# How to complete this task
Report every line of the records beneath this task that holds the string "will".

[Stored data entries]

::::::::

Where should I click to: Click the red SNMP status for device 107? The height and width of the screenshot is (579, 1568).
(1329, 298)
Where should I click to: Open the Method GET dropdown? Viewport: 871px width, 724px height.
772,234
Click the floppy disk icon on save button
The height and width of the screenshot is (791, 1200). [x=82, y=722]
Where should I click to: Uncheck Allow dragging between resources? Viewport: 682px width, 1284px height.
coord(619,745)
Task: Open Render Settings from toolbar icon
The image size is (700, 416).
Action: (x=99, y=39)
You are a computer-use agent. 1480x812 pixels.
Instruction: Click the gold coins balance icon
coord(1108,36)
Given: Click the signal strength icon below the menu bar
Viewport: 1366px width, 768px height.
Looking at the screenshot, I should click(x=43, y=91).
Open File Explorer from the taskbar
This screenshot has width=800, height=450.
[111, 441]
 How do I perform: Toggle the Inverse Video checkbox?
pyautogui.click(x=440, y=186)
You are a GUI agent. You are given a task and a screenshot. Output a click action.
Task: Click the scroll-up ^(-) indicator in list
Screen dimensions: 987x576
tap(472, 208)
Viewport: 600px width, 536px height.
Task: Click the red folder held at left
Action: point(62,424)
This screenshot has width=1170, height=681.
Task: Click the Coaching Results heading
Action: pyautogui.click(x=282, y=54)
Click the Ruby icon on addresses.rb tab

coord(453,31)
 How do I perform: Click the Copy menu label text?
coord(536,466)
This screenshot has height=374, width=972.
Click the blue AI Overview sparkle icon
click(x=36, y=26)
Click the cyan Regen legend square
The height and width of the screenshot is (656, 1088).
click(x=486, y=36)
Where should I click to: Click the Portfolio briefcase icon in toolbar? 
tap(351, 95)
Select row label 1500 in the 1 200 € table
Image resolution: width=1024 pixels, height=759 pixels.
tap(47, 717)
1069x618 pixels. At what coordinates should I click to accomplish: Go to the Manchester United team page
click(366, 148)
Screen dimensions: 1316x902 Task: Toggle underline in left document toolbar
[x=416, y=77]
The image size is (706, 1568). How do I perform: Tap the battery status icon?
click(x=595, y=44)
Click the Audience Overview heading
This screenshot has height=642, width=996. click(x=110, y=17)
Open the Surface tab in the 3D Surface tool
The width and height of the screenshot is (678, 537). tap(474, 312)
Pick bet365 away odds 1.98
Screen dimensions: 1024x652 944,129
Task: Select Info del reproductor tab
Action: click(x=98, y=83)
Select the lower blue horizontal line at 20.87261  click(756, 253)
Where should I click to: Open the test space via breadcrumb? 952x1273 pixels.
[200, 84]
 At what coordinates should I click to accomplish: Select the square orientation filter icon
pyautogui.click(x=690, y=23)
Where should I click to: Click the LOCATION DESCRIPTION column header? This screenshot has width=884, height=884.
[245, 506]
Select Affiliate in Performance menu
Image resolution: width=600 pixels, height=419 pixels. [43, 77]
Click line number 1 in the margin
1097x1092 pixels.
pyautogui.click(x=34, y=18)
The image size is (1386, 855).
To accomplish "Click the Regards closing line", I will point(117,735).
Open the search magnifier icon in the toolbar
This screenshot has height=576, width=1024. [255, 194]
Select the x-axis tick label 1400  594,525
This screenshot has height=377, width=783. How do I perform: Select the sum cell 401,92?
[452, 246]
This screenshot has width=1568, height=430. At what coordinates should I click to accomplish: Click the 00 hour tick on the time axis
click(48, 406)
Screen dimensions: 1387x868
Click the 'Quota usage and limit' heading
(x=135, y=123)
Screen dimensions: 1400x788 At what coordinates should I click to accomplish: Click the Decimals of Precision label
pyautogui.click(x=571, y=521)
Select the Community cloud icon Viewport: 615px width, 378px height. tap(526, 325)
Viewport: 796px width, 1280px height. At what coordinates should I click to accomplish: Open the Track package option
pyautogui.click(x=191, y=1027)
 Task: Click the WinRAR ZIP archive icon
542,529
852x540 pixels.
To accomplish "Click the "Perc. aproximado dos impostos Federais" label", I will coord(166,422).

::::::::

# Answer to this problem
To accomplish "Click the Regards closing line", I will point(117,735).
To accomplish "Click the "Perc. aproximado dos impostos Federais" label", I will coord(166,422).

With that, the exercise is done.